I am slowly coming down with a classic case of Island Fever. The seas are closing in, and Pumpkin Hill looks shorter every day. The dive sites are most familiar and all the parrot fish look the same.
I want to be in Munchen for Oktoberfest, see the serenity in east Asia, be in Brazil the most interesting country in the world, then head south for Argentinan Patagonia. I want to be in Tennesee for Bonnaroo and in the Green Triangle to suffer the monotony of trimming season.

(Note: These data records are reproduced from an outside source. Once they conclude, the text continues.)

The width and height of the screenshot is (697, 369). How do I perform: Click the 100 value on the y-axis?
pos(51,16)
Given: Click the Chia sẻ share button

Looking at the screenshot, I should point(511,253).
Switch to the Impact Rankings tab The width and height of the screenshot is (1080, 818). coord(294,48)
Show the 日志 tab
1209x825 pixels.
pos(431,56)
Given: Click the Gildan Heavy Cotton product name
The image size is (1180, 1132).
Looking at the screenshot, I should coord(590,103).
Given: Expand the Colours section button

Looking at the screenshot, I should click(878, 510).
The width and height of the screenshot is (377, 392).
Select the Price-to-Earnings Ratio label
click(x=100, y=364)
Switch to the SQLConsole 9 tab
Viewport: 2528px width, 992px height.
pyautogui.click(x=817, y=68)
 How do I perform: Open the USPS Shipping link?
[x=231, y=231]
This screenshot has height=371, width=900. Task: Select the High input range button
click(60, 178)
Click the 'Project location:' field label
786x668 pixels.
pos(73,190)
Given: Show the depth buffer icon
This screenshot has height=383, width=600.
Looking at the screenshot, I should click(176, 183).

I don’t want to stay here, but I don’t want to go home either.  Walking home in New York, looking at the sad disgusting faces of the drivers of the new SUVS, whilst creating bubbling noise about their daily digestion of superficial culture on their shining white phones that can do so much it is almost considered magic, or god. Coming home from jobs where they produce nothing that they themselves or their consumers can tangibly see, working eight hours in hopes that someday soon they will receive the privilege of working twelve. That is why the human condition is so weak. We work all day, for people we don’t like, generating plastic and plastic related “things” that serve a purpose that bears no true emotional relationship to our lives. Our souls are half full, there can be no true joy until real work has been done, our food is half rich and our fun is half hearted. It’s like were playing a viciously competitive game of monopoly, where all you want to do is beat your best friends and make them cry like little girls.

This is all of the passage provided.